The beta-chain of the interleukin-2 (IL-2) receptor (IL-2R-beta) and the interleukin-3 (IL-3) binding protein AIC2A are members of the family of cytokine receptors, which also includes the receptors for growth hormone (GHR) and prolactin. A four amino acid sequence of AIC2A has recently been shown to be critical for IL-3 binding. We analyze here the function of the analogous sequence of human IL-2R-beta and identify three amino acids, Ser132, His133 and Tyrl34, which play a critical role in IL-2 binding. We show that some mutant IL-2 proteins with substitutions of a critical Asp residue in the N-terminal alpha-helix bind the mutant IL-2R-beta receptor with a higher affinity than the wild-type receptor. This suggests that the critical Asp34 in the ligand and the sequence Ser-His-Tyr (positions 132-134) in the receptor interact directly.
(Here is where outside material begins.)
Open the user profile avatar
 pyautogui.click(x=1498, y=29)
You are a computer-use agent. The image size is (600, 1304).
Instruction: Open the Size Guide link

On the double barrel-beta-stranded structural model of cytokine receptors, the residues important for ligand binding in IL-2R-beta, AIC2A and GHR map to strikingly similar locations within a barrel, with the interesting difference that it is the N-terminal barrel for GHR and the C-terminal barrel for IL-2R-beta and AIC2A.